"Listen," she began. "I do not ask you to tell me anything more about that night—I do not wish to hear anything. Tell me instead exactly what it is that you want from me!"
"I want nothing more nor less," he answered gently, "than permission to be your friend and to possess a little more of your confidence. I want you to end this mystery which surrounds the things of which I have spoken."
"And supposing," she said thoughtfully, "supposing I find that my obligations to other people forbid me to discuss these matters any more with you?"
"I can only hope," he answered, "that you will not feel like that. Remember that these things must have some bearing upon the disappearance of Mr. Weatherley."
She rose to her feet with a little shrug of the shoulders and walked up and down the room for several moments, smoking and humming a light tune to herself. Arnold watched her, struggling all the time against the reluctant admiration with which she always inspired him. She seemed to read in his eyes what was passing in his mind, for when at last she came to a standstill she stood by his side and laughed at him, with faintly upraised eyebrows, the cigarette smoke curling from her lips.

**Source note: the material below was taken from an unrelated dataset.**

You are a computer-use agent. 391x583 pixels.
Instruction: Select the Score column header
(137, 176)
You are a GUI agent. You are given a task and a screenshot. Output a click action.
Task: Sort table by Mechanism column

"And it was for a luncheon such as this," she protested, "that I wore my new muslin gown and came all the way from the country. I expected compliments at least. Perhaps I even hoped," she whispered, leaning a little towards him, with a smile upon her lips,—half mirthful, half provocative,—"that I might have turned for a moment that wonderfully hard head of yours."
Arnold rose abruptly to his feet.
"You treat men as though they were puppets," he muttered.
"And you speak of puppets," she murmured, "as though theirs was a most undesirable existence. Have you never tried to be a puppet, Arnold?"
He stepped a little further back still and gripped the back of the chair, but she kept close to him.